Michael Foxton 

Bedside stories

The junior doctor runs into a legend and spots a rare textbook symptom.
  
  


I walk into the ward of my new job 10 minutes late, with a hangover, to be met by the professor. He grabs my arm. "Look, if you don't want to iron them, just use a bit more fabric conditioner, leave them to dry in the bathroom, nice bit of steam, let the creases fall out. You wouldn't catch me in a shirt that fucked up, cause I'm dapper, you know, I'm the dapper professor, Professor Dap, king of common sense, you're just the doctor, right, maybe, but you've got obligations, now fetch us some more of this terrible food." This is all, in many ways, fair comment.

Now Mr Wainwright is a local legend for any junior psychiatrist who has done on-calls in this tedious little town, and he's one reason I was pleased to get my job. He cycles into mania faster than anyone I know, but he knows exactly what's going on because he was in my new boss's study on patient education and knows more about manic depression than any doctor.

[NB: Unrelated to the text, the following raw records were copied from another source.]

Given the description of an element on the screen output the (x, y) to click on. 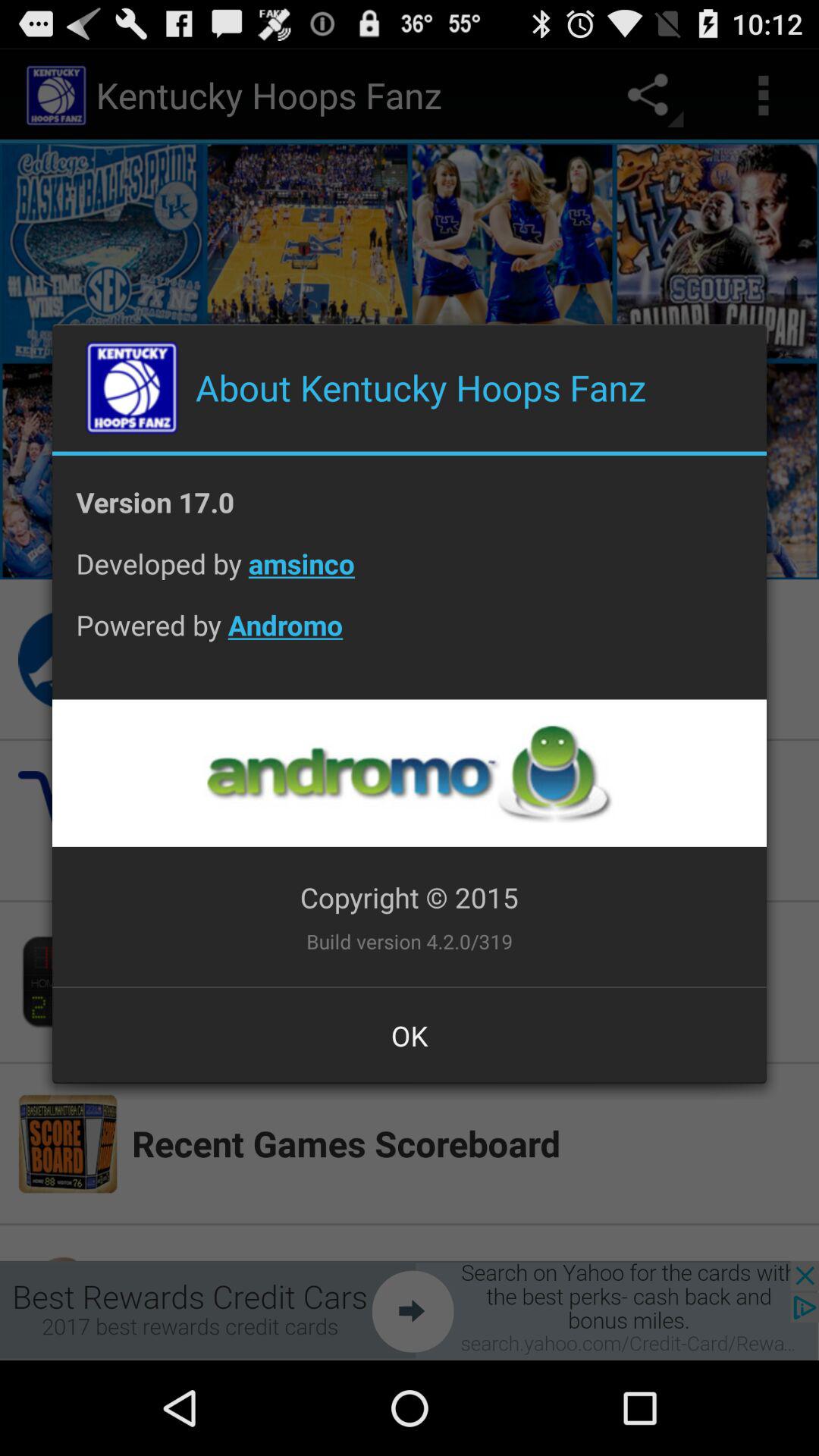
jump to developed by amsinco icon (409, 575)
Given the description of an element on the screen output the (x, y) to click on. 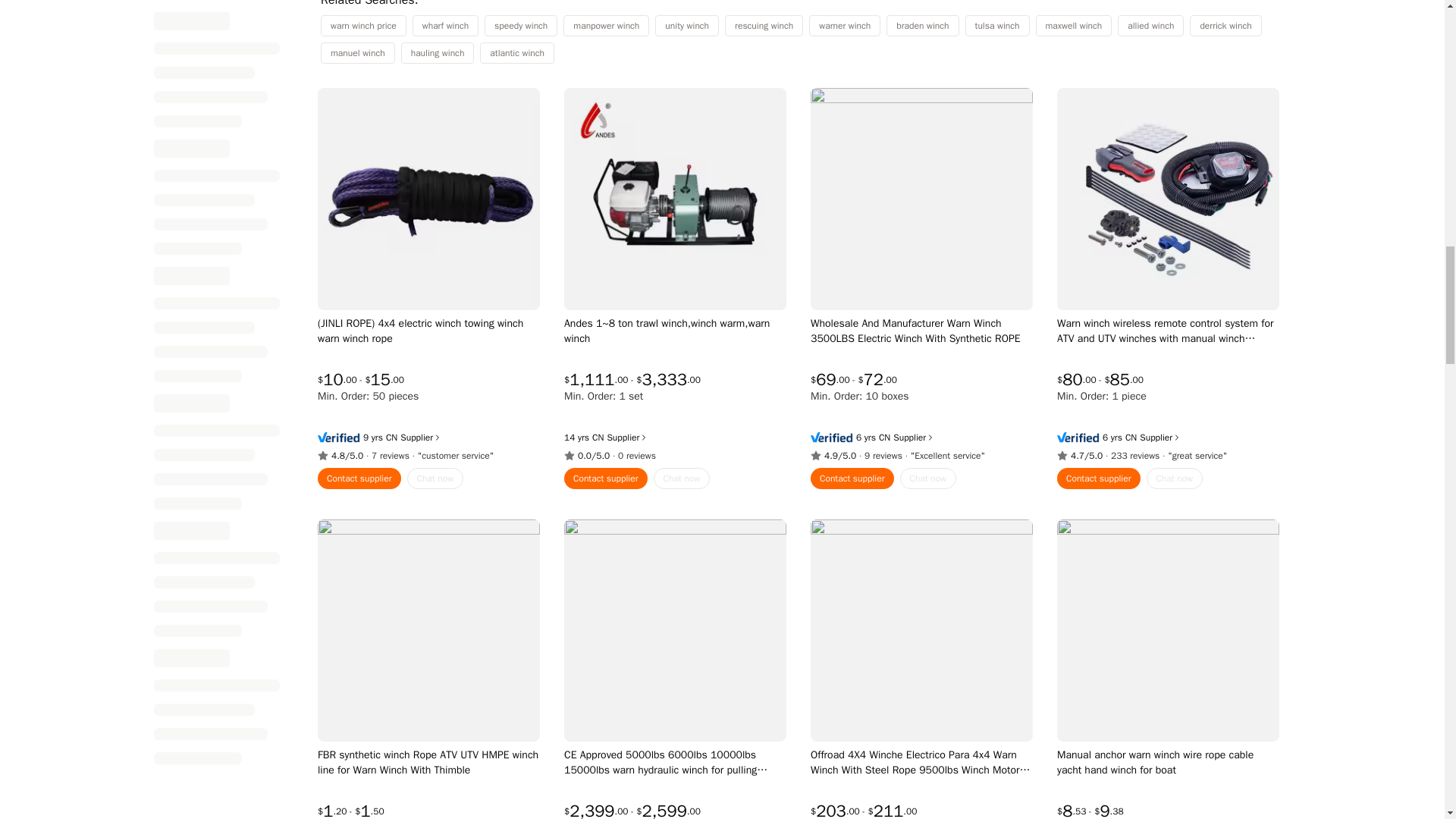
Max Power Auto Racing Products Co., Ltd. (1129, 437)
Changshu Andes Electric Power Tools Manufacturing Co., Ltd. (598, 437)
Shanghai Jinli Special Rope Co., Ltd (390, 437)
Guangzhou Unity 4WD Accessories Co., Limited (883, 437)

The first time I met him was in A&E at three in the morning, when he had counted up his symptoms on a piece of paper and written down exactly how much medication he thought he was going to need to come down. Most doctors feel slightly anxious about this kind of thing, especially because people always like being manic. Maybe it feels like a pay-off for the depressive phases: a part of them wants to stay up there. But this man knew his last three lithium levels and had a written list of his previous admissions. Money can't buy the love that brings at three in the morning.

I excuse myself (and there is no greater test of your cocktail party skills than disengaging from a manic patient) and make my way to the nursing station for a first impression. There are a lot of pitfalls that junior doctors can fall into with nurses, but the textbook classic is that they decide you're a snotty, workshy ex-public schoolboy who thinks he's better than God. In psychiatry, the nurses know the patients better than anyone. So you really don't want to give them that idea.

Before I get two paces I am headed off. "New doctor?" I prepare my helpful smile. "Patient short of breath in the clinic room." I chose psychiatry so I could leave this kind of thing behind. I don't want to work. I've got a hangover. The nurse points down the corridor and we trot (running? In psychiatry?) to the clinic room, where there is the sickest looking patient I have seen in six months. She's in a psychiatric hospital for anxiety, and she's short of breath. I am suspicious. I put on my "I understand but I am not going to conspire with hypochondriacal pathology" face and hope there's nothing wrong with her. Her pulse is 105: she has a swollen calf and chest pain. And with the £2.50 stethoscope from the ward, over the booming sound of a mental note to carry a proper stethoscope in future, I swear I can hear creaking leather.

You don't often hear creaking leather with a pulmonary embolism. That's a textbook sign of PE. And I dimly recall that they can be rather dangerous. I call the nearest proper hospital, and am met with every junior psychiatrist's nemesis: the sarcastic medical registrar.

I tell him I think I have a PE. "What makes you think that?" I blurt: "I can hear creaking leather." "Creaking leather? Like in the textbooks?" Creaking leather, like in the textbooks, I reaffirm. "That's good. I've never heard creaking leather like in the textbooks." Well, no. Neither had I until today.

"Well, I suppose I'd better take it then." Is that OK? "Oh God, it's fine. Anything else over there? Perhaps you've spotted some Roth's Spots and diagnosed SBE?" I put the phone down politely. So nurses think all doctors are arseholes? I take a breath and prepare to start again with my cheesy smile.